Anyway, I suppose the biggest reason I have found for my mom’s lack of hugging was her own mom’s lack of hugging.
So here I am hugging my mom . . . and she smiles at me, feeling comforted by my hugs. Maybe, I have been waiting all of my life for the chance to hug her and have her receive that hug without pushing me away. As a mom, myself, I have never stopped hugging my own kids. But getting to hug my mom is like filling a life-long hunger. I tuck the blanket around her and kiss her cheek. “I love you mom.” She smiles and replies, “Love you too.”
Sewing Hems
I am not the sewer that my mother was.
She went to a high school in Brooklyn that specialized in sewing and cooking, both of which she did very well. When I was a little girl, I would sit near her as she sewed on her Singer sewing machine. I’d watch her knee push against the lever that would set the machine into a roar, amazed at how she could move the fabric through it so quickly and keep the lines so straight. Sometimes, she would let me help as she laid out a pattern on material and taught me how to cut the pattern “on the bias.” I loved helping her and tried hard to learn what she was trying to teach me. But when I was in 7th grade Home Economics class, I was supposed to make an a-line skirt. Our class was having a fashion show for our moms. Before the fashion show, we were allowed to bring our skirts home. I tried on my masterpiece for my mother to see . . . when I took it off, she brought it to her sewing machine and straightened the hem. She didn’t want me to be seen in public with a crooked hem.
I bought my own sewing machine about 25 years ago. When I was little, my mom had made many beautiful matching sun-dresses for my sister and I. When I bought my sewing machine, my hope was that I would be able to do the same for my little girl who was born a few years later. I did make her a Barney the Dinosaur costume and a Little Dalmatian costume. Both weren’t perfect, but they didn’t fall apart either. Unfortunately, that was as far as my sewing talent would take me.

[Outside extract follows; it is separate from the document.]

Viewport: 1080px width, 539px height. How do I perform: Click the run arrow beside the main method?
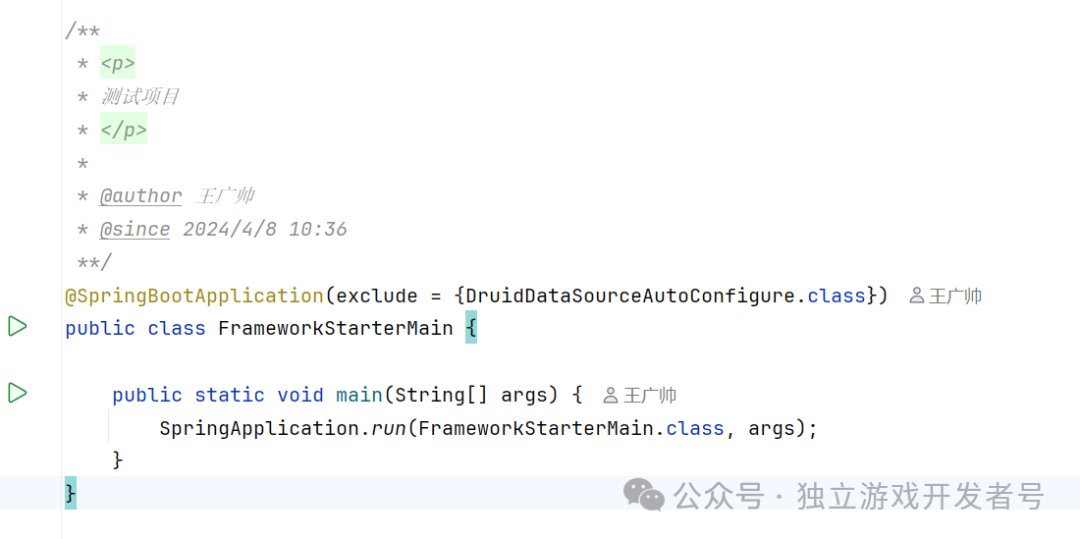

So now I am sitting at that same sewing machine that I made those little costumes on and I am trying to hem pajama pants for my mom. She will be moving into an assisted living facility at the end of this week. Although she is surprisingly healthy for a woman of 91, she is suffering from dementia. The saddest part of dementia is that the person who is suffering doesn’t know what is happening. Her confusion makes it hard for her to have the independence she needs and wants. Her frustration is heartbreaking for us to watch. While there is no perfect answer, we are hoping that in her new environment she will be able to have some of that independence restored and hope that the attentive care and activities offered at the facility will help forestall the progress of this disease.
So here I am, sewing hems on her pajama pants. I would never attempt it if they were clothes she wanted to wear out in the world, but I guess I can handle pj’s. I’m sorry mom, I am not the sewer that you were. But I love you.